* ASSIGNMENT
Using the material below, count the lines that contain the word "will" and report the number only.

* RECORDS TO USE
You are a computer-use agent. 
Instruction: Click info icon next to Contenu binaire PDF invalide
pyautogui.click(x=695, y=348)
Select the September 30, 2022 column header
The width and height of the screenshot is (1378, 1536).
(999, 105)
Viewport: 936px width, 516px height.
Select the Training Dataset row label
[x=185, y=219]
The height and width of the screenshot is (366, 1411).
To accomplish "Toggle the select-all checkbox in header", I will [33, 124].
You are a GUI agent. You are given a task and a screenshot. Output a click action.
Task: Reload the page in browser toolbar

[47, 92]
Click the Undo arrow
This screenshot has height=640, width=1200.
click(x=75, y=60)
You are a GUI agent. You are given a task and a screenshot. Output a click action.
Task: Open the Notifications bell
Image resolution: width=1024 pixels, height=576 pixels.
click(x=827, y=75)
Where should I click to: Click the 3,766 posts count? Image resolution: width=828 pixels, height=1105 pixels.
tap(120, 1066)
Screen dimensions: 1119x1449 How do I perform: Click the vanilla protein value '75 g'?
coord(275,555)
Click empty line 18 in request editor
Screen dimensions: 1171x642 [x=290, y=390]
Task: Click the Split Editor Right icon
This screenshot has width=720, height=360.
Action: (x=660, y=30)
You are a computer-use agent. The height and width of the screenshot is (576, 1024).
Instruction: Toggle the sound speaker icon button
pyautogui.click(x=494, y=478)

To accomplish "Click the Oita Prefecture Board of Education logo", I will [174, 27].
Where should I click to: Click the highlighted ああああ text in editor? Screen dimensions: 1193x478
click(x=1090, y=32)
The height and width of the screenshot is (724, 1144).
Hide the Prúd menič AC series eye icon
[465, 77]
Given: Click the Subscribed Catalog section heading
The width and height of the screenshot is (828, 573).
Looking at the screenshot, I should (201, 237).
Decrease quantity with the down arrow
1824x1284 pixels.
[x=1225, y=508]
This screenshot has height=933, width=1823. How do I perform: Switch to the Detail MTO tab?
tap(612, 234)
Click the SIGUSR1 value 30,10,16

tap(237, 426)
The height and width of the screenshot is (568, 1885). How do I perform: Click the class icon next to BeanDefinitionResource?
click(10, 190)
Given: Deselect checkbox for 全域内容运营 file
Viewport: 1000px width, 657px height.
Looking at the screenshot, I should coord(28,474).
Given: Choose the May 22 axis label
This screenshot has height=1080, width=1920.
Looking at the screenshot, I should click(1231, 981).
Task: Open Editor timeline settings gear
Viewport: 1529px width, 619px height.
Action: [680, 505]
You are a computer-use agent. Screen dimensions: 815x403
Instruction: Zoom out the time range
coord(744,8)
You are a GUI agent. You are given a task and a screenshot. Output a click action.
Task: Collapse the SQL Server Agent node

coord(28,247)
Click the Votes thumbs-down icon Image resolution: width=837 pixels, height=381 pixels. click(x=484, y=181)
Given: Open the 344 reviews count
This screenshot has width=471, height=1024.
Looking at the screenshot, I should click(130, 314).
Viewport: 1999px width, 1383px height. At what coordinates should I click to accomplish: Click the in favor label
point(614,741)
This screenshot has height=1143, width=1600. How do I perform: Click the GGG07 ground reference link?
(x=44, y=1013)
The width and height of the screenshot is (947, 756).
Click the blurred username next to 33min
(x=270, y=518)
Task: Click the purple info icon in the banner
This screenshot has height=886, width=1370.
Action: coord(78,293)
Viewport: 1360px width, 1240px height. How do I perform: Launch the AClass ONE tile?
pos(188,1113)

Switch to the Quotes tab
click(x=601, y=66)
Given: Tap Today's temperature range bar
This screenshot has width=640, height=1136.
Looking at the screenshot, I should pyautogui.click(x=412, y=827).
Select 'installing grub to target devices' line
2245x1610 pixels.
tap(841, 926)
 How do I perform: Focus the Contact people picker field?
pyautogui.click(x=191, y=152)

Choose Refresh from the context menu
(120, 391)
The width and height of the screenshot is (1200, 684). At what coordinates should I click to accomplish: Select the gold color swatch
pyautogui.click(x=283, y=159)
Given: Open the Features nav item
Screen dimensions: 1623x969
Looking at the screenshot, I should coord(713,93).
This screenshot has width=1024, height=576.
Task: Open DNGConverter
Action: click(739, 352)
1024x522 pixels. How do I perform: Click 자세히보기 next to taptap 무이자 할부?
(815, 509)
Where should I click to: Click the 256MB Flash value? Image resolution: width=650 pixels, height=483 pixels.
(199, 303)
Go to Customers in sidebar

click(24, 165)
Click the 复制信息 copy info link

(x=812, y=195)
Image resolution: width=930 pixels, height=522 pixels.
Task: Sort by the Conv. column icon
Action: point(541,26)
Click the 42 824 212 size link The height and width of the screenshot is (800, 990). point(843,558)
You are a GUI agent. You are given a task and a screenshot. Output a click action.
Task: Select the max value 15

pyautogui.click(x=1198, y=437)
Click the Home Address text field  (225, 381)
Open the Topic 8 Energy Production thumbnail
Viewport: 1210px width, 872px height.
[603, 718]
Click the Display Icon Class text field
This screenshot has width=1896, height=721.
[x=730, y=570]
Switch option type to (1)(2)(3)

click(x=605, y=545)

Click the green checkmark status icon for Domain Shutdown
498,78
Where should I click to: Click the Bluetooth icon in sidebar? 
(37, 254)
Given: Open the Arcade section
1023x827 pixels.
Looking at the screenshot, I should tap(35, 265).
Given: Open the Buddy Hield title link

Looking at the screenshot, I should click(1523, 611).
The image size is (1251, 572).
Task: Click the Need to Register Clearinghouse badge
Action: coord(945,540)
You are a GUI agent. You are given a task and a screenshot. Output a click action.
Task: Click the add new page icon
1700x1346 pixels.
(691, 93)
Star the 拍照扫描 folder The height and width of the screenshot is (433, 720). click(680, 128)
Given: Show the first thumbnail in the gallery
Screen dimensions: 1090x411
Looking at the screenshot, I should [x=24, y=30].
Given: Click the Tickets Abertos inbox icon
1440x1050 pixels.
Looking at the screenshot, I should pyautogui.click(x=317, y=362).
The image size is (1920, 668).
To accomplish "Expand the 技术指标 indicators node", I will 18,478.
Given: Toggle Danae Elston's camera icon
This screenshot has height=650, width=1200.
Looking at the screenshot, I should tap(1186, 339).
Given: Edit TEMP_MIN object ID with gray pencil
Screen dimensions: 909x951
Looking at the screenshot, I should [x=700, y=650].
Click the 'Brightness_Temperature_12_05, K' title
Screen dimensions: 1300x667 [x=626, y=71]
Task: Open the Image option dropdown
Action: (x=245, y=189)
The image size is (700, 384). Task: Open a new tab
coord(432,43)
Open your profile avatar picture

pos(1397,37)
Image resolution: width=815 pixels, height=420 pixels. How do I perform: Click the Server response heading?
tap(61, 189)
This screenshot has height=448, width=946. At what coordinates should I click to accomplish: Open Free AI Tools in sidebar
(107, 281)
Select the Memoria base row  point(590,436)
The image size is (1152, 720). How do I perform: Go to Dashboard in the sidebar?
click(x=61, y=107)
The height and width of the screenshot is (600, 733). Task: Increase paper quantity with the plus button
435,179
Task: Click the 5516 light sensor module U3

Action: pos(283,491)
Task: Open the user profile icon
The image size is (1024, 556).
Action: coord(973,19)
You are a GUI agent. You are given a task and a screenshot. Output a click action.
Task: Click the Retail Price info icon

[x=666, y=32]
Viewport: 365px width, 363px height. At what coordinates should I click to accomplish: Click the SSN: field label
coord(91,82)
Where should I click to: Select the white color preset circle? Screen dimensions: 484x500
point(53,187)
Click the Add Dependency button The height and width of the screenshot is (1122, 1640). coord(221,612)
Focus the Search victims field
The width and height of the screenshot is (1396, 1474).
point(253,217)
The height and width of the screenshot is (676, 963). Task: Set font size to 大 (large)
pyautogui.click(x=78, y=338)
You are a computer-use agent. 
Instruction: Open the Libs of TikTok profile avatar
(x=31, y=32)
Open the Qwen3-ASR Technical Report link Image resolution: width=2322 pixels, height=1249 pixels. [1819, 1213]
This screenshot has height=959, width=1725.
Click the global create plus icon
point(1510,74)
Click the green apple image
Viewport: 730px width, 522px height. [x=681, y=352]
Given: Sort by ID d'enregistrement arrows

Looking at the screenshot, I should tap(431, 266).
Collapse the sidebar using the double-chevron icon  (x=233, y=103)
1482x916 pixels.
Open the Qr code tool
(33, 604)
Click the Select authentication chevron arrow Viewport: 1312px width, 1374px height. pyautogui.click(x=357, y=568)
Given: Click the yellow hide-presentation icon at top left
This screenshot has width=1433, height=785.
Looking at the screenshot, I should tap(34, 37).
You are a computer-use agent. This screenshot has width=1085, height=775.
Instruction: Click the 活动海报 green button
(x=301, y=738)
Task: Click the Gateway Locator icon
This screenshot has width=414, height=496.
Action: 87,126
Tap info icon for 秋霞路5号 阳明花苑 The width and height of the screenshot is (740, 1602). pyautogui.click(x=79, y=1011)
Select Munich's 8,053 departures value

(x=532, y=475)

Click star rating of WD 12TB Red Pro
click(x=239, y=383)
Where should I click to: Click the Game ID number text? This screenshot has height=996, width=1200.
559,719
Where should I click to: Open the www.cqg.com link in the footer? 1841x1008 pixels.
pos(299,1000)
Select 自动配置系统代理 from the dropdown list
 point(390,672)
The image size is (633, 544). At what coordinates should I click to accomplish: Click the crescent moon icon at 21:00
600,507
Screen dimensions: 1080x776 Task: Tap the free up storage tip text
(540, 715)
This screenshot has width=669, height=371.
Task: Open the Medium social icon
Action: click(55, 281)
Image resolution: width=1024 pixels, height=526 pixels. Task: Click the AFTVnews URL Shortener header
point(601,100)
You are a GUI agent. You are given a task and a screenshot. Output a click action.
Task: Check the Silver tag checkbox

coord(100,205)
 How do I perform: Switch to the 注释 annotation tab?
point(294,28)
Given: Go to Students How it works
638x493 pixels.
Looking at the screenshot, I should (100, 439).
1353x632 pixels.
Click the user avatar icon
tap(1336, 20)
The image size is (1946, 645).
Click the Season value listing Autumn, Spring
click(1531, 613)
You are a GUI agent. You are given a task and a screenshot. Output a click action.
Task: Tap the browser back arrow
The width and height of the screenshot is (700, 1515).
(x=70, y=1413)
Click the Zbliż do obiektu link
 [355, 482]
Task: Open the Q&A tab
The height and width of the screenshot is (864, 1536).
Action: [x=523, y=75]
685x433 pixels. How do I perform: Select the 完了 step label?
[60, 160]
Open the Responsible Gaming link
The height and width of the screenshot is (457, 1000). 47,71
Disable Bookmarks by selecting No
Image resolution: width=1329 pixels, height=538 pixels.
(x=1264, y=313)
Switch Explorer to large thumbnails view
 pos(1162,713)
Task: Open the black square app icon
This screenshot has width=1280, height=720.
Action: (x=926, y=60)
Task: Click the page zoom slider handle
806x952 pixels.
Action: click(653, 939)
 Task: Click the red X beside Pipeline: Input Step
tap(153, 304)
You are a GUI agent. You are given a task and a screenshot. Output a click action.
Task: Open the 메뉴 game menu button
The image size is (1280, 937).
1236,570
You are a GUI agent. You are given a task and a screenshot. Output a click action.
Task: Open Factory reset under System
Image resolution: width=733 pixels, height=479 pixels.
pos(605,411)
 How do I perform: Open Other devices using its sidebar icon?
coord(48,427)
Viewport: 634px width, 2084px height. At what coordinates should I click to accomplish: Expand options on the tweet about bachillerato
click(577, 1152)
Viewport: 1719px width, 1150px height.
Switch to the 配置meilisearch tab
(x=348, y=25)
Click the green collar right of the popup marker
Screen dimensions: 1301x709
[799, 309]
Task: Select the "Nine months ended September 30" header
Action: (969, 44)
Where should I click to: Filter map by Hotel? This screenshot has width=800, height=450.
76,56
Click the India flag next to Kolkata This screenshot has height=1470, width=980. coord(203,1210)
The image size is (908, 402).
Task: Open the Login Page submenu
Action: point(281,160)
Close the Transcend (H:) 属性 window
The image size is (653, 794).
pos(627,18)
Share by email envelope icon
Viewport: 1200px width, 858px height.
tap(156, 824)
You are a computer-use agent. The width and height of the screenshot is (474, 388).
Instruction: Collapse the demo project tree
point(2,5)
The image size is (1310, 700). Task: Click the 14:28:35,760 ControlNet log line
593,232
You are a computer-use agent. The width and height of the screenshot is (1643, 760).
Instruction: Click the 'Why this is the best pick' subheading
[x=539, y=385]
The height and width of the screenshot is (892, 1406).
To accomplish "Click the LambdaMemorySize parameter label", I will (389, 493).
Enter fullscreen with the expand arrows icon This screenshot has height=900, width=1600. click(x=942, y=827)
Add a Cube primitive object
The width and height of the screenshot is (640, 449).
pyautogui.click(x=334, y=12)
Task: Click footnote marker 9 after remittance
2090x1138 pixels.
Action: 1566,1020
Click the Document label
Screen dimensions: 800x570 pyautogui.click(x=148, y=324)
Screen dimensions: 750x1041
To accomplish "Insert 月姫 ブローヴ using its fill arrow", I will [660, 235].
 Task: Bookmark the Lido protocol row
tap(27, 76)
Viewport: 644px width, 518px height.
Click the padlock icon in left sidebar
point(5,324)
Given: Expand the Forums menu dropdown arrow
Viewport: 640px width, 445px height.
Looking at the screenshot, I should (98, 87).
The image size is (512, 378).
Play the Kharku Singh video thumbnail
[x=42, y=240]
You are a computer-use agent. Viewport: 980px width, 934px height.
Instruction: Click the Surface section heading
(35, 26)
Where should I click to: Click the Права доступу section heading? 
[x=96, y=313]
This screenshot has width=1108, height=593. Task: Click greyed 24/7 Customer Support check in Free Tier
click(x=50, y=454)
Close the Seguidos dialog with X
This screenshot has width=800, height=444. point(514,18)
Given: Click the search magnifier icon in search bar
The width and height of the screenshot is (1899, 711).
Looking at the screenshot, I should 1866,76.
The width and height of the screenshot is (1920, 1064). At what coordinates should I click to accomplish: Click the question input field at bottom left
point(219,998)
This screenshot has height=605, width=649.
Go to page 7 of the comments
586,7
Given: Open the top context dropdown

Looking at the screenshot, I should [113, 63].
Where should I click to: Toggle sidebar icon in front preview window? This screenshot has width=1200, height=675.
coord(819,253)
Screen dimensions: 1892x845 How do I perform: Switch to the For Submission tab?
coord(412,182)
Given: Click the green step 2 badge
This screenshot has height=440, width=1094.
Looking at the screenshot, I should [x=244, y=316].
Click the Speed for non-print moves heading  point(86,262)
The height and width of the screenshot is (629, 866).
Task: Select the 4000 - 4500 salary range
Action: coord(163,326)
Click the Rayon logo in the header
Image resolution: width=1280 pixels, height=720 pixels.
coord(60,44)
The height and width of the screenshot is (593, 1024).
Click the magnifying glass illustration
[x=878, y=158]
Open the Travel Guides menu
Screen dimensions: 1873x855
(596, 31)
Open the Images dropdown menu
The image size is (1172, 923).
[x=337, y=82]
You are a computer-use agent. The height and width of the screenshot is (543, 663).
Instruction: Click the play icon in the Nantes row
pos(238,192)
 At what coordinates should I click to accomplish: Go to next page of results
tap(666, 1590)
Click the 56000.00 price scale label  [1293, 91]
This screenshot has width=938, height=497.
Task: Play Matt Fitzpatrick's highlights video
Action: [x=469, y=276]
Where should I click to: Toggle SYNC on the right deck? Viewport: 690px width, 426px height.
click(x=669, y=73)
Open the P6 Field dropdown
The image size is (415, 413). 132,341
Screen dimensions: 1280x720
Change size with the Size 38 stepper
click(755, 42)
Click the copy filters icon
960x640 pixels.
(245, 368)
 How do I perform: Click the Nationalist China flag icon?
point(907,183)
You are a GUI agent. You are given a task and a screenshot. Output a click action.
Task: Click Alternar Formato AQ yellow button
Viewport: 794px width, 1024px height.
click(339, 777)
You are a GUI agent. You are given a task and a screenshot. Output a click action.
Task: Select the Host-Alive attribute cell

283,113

* RESPONSE BOX
5